Remaining focused on that vision only increases in importance as you continue to build. In my startup, we treated “vision” like a to-do item: articulating it, putting it on a slide, getting everyone’s buy-in, then filing it away. That was a mistake. The early growth stage was hard on the team, who was putting in long hours without much external validation. In hindsight, I wish that I had done more to articulate and advance our vision of the company. Continuing to sell it constantly as we grew should have been an every hour of every day consideration.
As businesses grow and really start to accelerate, the goal, truly the only goal for the founder, is to keep the talent and capital flowing. There are certainly myriad other things that need to happen, but they are all downstream. A great product is a necessity, for example, but if you build a great team, then they will build a great product. You get a great team by being the kind of founder that can articulate a vision and raise capital. You raise capital by building a great team and articulating a vision for success.
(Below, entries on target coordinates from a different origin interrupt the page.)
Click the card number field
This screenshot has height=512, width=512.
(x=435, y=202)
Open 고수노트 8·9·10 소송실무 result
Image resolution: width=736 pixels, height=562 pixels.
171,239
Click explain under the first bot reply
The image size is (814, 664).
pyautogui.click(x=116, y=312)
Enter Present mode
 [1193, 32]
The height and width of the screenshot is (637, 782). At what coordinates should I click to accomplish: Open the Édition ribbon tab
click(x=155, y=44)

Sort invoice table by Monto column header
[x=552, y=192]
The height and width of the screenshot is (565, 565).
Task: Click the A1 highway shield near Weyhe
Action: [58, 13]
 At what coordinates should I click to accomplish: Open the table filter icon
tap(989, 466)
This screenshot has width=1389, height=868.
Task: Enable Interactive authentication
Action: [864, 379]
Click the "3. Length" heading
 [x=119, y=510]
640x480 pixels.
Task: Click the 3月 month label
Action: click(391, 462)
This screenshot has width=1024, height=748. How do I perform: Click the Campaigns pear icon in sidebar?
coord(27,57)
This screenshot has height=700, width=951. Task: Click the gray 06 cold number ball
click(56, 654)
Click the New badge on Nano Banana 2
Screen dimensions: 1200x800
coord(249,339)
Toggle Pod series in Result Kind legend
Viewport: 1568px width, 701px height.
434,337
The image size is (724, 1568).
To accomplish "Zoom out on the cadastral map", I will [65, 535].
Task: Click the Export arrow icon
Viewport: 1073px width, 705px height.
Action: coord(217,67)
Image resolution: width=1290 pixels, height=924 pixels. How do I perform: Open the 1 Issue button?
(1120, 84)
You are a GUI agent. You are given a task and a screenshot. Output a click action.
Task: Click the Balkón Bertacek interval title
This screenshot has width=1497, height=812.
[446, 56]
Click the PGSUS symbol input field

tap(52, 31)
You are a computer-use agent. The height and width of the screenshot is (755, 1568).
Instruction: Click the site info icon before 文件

There is another risk of losing focus: undermining your team. It is subtle but actually more damaging to the company. It is often shocking to founders how far their voice travels in their companies. I never really thought of myself as “the CEO”; I was just me and my cofounder, trying to build a scrappy little startup with a group of like-minded people. To our team, though, my cofounder and I were the bosses. If we made a comment—even a minor, superficial observation about the shading in a dialog—the team very often prioritized addressing it over far more important things. Looking back, pointless work ended up being done because we lost focus and communicated too casually.
In most organizations, the people closest to the work tend to know best what needs to be done. There’s a reason “micromanaging” is a derisive term. Almost everything you say can be interpreted as some kind of request or demand of your team, even if you personally see it as a triviality.
None of this means that you can’t engage with certain aspects of the business or provide product feedback, but it is critical to do so in the context of these broad “CEO jobs.” Does the product violate the company’s vision? Is it user-hostile? Does it impede the values of the company? Then absolutely push back and constructively criticize the team. If the border color looks slightly off, though, that’s probably something for your design team to handle.
The lines here can, admittedly, get a bit blurry. Steve Jobs would probably argue that the shading on a dialog box did actually impede his vision. The critical insight, though, is that the comment wasn’t some drive-by remark but rather came from a deep concern for the vision of the company or concern about the team’s ability to execute on that vision. The question for the founder then becomes: is what you’re doing really related to vision, team, or fundraising, or is it a convenient distraction from those harder tasks? Getting back in the weeds can be comfortable, it can feel like real work, but it’s not.
While limiting yourself just to these three things can feel constricting, probably the most exciting thing about running a startup is how well aligned all three of your responsibilities are. In large part, this convergence is why building a new company is so much fun: everyone is pulling towards the same goal of building a delightful experience and helping your customers thrive. As a founder, you have an opportunity to build a cohesive, compelling vision for yourself, your investors, and your team. It’s hard work, but really, it’s all that matters.